Simplyblue coomassie

Immunoisolation samples were loaded on 4–12% Bis-Tris gradient gels and stained with Simply Blue Coomassie (Invitrogen, Carlsbad, California, USA). The gel bands from the IgG or EAAT2 immunoisolation were excised above 50 kD and excess stain was removed by an overnight wash of 50% 100 mM ammonium bicarbonate/50% acetonitrile. After destaining, disulfide bonds were reduced by 25 mM dithiothreitol at 50 °C for 30 min.

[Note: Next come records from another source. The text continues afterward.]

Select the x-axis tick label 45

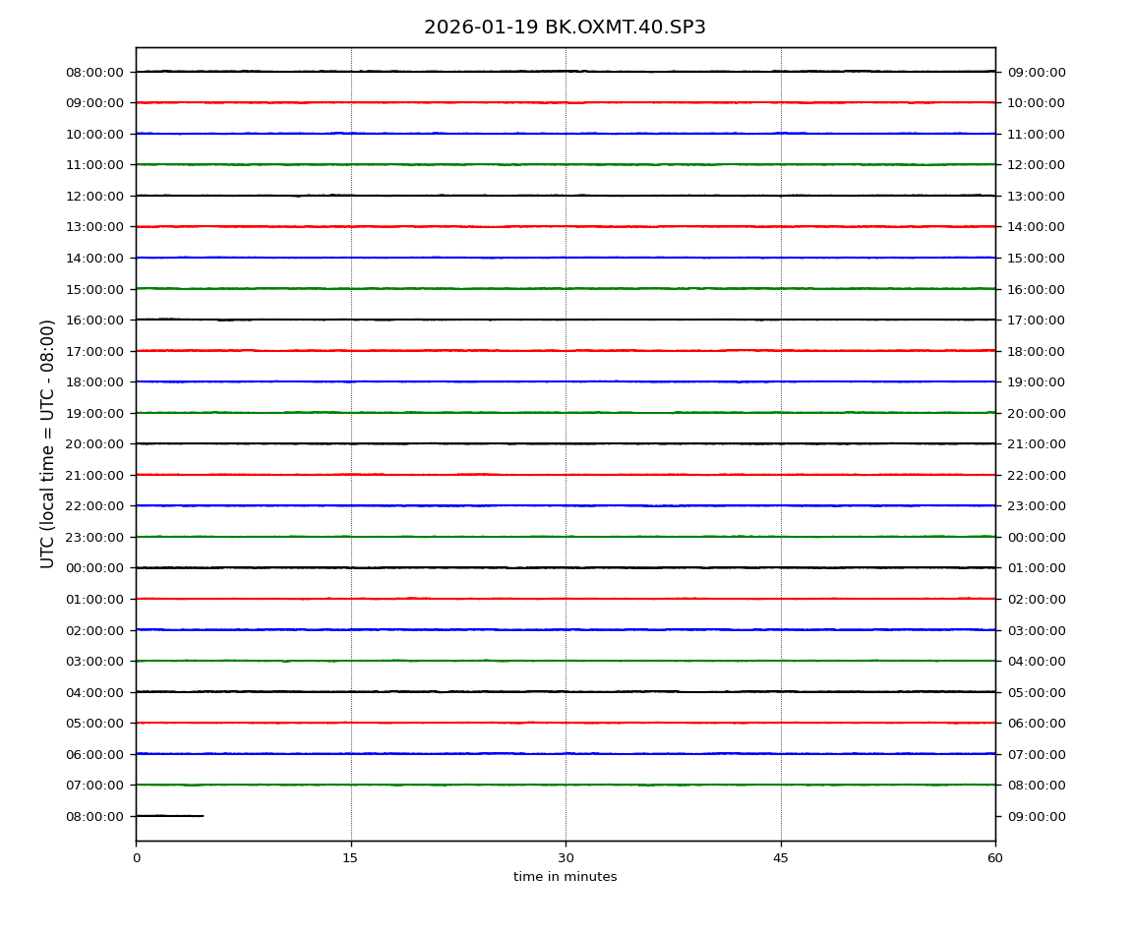click(x=781, y=858)
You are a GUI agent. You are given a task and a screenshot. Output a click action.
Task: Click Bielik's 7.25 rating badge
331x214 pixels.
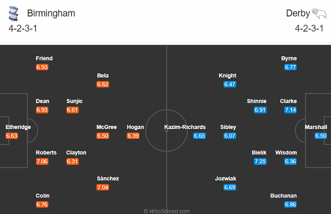pyautogui.click(x=260, y=162)
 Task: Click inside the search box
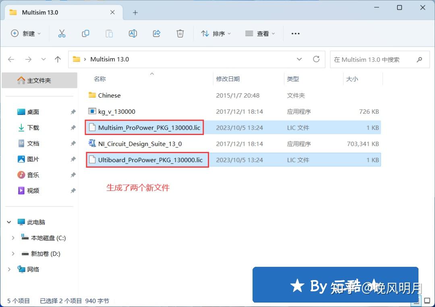coord(375,59)
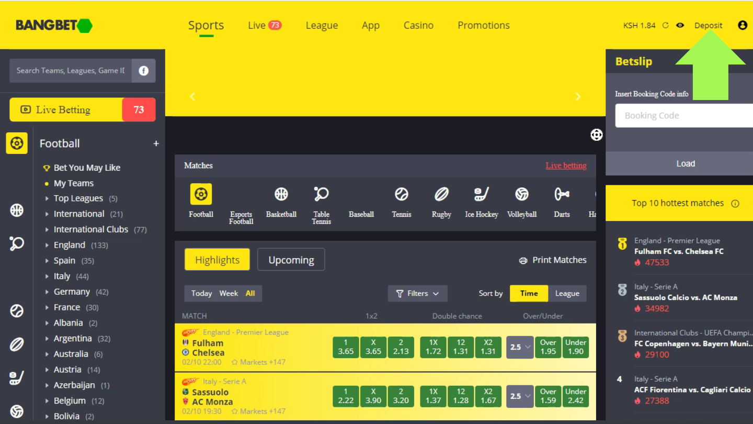Switch to the Upcoming tab

291,260
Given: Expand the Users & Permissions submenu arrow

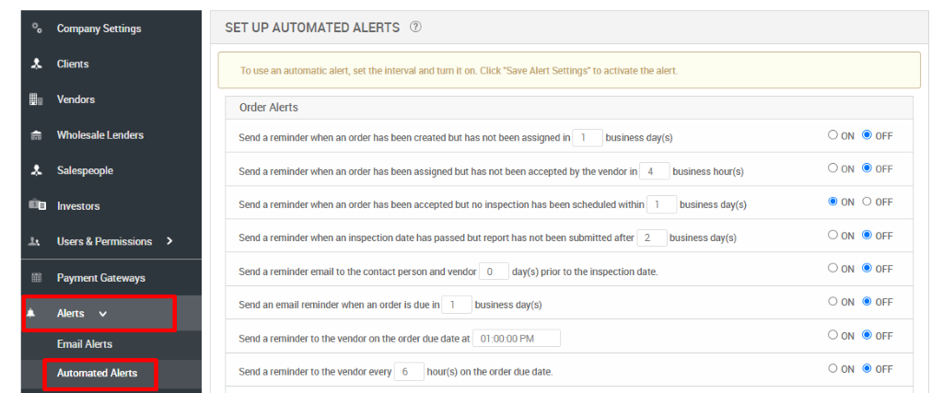Looking at the screenshot, I should tap(169, 241).
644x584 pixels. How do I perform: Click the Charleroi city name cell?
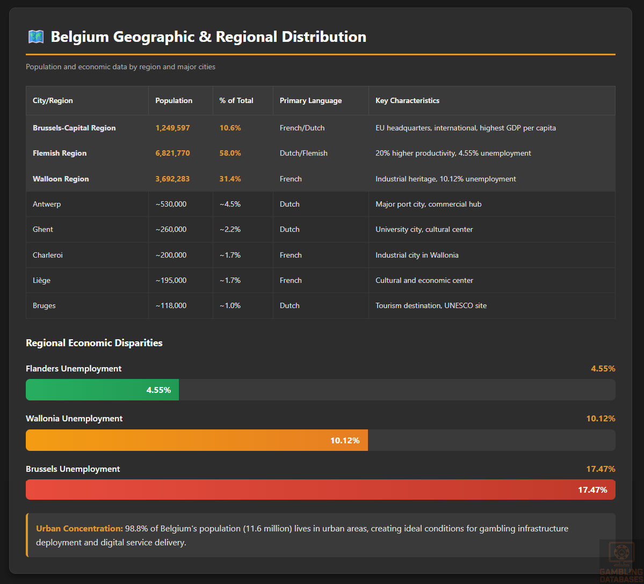coord(48,255)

Alkylation of the free thiol groups was carried out with 55 mM iodoacetamide for 30 min in the dark. The excess alkylating agent was removed and the gel pieces were washed twice with a 100 mM ammonium bicarbonate for 30 min. The gel pieces were evaporated to dryness in a SpeedVac (Savant) before the addition of the enzyme. 12.5 ng/μl of trypsin (Promega Gold Mass Spectrometry Grade) was added to each gel sample and incubated overnight at 37 °C. Peptides were extracted from the gel pieces using a 1:1 mixture of 5% formic acid and 50% aqueous acetonitrile twice for 15 min. Extracts were pooled and evaporated to dryness. The samples were then resuspended in 20 μl of a 0.1% formic acid prior to mass spectrometry analysis.